Aufgabe:
Schreibe die Zeilen vom Beginn bis einschließlich der Zeile, die „Action: click(273, 170)“ enthält, unverändert ab.

Zeilen aus einem Datensatz:
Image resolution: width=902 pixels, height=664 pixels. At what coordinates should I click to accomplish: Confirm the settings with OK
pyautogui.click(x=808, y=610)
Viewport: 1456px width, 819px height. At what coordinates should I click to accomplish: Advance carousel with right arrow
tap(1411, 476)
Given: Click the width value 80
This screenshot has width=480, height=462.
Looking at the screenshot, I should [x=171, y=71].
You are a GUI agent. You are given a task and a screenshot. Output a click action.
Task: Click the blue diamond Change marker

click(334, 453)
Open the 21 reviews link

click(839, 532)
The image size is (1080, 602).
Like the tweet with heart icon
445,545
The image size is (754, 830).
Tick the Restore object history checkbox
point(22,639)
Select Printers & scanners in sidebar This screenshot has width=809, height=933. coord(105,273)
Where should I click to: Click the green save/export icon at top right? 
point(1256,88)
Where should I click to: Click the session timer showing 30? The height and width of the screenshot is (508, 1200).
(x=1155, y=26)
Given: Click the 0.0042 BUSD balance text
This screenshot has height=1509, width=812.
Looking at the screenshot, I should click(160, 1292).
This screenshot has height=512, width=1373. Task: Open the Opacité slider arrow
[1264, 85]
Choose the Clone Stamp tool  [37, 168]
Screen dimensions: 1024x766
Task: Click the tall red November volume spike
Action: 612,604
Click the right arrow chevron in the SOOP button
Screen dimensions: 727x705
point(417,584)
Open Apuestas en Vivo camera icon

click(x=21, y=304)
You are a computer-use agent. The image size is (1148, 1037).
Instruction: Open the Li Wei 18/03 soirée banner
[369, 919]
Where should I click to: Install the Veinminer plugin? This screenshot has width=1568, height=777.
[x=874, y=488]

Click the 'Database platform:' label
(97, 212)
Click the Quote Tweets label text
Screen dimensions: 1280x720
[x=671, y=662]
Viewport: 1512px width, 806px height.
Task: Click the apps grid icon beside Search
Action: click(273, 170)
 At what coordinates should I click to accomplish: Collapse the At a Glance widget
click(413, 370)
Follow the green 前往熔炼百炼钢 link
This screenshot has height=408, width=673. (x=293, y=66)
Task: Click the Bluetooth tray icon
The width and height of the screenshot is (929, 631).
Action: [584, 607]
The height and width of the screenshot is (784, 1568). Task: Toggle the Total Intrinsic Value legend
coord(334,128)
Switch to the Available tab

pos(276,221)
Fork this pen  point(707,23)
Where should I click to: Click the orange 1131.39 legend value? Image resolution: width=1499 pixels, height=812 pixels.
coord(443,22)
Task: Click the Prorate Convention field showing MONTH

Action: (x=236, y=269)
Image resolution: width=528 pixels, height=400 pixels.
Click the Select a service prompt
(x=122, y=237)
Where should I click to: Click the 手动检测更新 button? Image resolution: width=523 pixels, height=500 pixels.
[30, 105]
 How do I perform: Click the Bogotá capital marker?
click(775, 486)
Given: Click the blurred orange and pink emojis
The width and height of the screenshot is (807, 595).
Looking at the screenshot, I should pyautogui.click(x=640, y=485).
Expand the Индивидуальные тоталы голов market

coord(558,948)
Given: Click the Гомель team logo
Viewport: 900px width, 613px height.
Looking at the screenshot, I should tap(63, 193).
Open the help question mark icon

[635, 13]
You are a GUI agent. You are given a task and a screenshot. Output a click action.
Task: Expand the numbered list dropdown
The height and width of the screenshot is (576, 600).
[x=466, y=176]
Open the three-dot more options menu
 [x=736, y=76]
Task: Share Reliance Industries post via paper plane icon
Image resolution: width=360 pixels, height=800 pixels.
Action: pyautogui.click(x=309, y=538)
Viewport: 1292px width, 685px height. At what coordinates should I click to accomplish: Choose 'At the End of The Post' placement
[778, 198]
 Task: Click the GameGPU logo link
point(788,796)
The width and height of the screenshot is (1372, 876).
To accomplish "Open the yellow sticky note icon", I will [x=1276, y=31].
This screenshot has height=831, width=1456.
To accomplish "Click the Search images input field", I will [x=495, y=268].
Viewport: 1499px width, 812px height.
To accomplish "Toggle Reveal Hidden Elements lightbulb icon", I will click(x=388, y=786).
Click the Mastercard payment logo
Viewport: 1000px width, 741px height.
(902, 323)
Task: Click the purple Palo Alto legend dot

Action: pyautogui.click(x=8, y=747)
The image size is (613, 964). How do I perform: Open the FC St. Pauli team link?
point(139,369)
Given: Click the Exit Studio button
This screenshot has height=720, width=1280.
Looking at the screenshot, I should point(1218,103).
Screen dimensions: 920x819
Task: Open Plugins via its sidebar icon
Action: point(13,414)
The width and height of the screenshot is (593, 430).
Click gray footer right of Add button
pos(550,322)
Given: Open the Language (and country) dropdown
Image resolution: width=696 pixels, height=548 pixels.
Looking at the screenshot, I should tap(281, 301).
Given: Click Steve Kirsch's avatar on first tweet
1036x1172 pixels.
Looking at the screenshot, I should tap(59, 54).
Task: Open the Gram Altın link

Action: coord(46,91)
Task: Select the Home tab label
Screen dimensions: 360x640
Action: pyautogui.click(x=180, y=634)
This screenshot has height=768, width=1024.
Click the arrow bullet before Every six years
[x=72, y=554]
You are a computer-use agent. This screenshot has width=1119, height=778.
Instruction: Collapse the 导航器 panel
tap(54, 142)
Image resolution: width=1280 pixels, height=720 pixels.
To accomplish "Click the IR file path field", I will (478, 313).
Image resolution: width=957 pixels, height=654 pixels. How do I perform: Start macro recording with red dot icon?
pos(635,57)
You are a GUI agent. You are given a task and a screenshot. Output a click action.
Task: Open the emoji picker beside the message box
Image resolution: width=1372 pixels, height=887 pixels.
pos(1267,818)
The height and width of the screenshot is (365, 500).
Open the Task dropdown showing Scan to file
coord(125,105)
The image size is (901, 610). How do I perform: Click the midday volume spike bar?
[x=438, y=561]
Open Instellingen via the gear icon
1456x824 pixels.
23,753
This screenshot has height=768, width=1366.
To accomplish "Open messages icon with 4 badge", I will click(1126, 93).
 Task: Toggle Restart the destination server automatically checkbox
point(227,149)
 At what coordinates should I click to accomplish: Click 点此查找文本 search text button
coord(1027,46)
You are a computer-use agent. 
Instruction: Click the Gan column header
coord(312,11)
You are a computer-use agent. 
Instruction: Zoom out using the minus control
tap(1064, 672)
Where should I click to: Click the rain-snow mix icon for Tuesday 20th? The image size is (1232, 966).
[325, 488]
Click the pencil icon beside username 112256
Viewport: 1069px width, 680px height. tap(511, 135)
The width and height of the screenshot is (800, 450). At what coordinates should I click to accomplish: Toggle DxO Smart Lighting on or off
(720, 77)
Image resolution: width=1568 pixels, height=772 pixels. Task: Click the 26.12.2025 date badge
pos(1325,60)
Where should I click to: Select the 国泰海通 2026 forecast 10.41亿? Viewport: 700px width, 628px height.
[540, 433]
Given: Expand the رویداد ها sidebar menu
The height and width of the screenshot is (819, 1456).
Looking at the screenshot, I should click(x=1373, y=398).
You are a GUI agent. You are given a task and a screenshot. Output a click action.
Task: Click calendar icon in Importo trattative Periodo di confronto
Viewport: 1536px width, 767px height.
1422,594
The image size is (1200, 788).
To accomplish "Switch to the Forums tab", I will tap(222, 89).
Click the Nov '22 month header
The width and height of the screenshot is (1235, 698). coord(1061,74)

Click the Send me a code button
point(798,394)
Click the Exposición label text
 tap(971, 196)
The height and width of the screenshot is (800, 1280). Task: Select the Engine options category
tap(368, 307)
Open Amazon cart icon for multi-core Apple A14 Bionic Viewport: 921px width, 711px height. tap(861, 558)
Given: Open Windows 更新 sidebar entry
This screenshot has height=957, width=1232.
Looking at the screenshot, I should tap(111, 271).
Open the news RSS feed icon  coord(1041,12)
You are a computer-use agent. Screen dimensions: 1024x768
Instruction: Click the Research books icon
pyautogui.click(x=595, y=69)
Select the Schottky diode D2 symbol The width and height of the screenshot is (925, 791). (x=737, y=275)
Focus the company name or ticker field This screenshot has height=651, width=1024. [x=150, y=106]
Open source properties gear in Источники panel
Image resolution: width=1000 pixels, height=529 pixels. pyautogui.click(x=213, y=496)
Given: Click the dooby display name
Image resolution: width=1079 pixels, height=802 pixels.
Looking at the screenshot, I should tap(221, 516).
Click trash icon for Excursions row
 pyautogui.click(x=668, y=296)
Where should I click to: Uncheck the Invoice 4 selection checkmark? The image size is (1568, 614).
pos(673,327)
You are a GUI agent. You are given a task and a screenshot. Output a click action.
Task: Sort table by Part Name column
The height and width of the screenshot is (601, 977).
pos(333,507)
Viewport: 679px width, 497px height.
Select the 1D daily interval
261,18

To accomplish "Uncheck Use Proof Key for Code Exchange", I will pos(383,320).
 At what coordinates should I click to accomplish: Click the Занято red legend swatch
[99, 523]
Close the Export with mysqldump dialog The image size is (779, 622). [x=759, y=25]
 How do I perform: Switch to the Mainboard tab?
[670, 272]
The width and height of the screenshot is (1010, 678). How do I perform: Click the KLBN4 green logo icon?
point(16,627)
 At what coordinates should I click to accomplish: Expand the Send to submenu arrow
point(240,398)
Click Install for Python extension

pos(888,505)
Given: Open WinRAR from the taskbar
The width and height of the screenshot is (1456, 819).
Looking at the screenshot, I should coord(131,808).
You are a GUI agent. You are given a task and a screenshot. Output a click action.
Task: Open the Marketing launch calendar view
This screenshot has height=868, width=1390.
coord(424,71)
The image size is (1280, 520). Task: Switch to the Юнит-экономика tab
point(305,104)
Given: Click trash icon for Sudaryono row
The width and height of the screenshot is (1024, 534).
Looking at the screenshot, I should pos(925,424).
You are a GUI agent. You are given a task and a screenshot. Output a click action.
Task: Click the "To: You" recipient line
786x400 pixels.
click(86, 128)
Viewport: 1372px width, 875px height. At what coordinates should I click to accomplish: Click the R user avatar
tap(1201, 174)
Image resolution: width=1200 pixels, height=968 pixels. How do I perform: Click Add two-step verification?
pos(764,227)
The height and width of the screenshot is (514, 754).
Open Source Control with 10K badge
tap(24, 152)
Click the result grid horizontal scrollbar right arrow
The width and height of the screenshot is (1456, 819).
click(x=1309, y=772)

Antwort zur Aufgabe:
Image resolution: width=902 pixels, height=664 pixels. At what coordinates should I click to accomplish: Confirm the settings with OK
pyautogui.click(x=808, y=610)
Viewport: 1456px width, 819px height. At what coordinates should I click to accomplish: Advance carousel with right arrow
tap(1411, 476)
Given: Click the width value 80
This screenshot has width=480, height=462.
Looking at the screenshot, I should [x=171, y=71].
You are a GUI agent. You are given a task and a screenshot. Output a click action.
Task: Click the blue diamond Change marker

click(334, 453)
Open the 21 reviews link

click(839, 532)
The image size is (1080, 602).
Like the tweet with heart icon
445,545
The image size is (754, 830).
Tick the Restore object history checkbox
point(22,639)
Select Printers & scanners in sidebar This screenshot has width=809, height=933. coord(105,273)
Where should I click to: Click the green save/export icon at top right? 
point(1256,88)
Where should I click to: Click the session timer showing 30? The height and width of the screenshot is (508, 1200).
(x=1155, y=26)
Given: Click the 0.0042 BUSD balance text
This screenshot has height=1509, width=812.
Looking at the screenshot, I should click(160, 1292).
This screenshot has height=512, width=1373. Task: Open the Opacité slider arrow
[1264, 85]
Choose the Clone Stamp tool  [37, 168]
Screen dimensions: 1024x766
Task: Click the tall red November volume spike
Action: 612,604
Click the right arrow chevron in the SOOP button
Screen dimensions: 727x705
point(417,584)
Open Apuestas en Vivo camera icon

click(x=21, y=304)
You are a computer-use agent. The image size is (1148, 1037).
Instruction: Open the Li Wei 18/03 soirée banner
[369, 919]
Where should I click to: Install the Veinminer plugin? This screenshot has width=1568, height=777.
[x=874, y=488]

Click the 'Database platform:' label
(97, 212)
Click the Quote Tweets label text
Screen dimensions: 1280x720
[x=671, y=662]
Viewport: 1512px width, 806px height.
Task: Click the apps grid icon beside Search
Action: click(273, 170)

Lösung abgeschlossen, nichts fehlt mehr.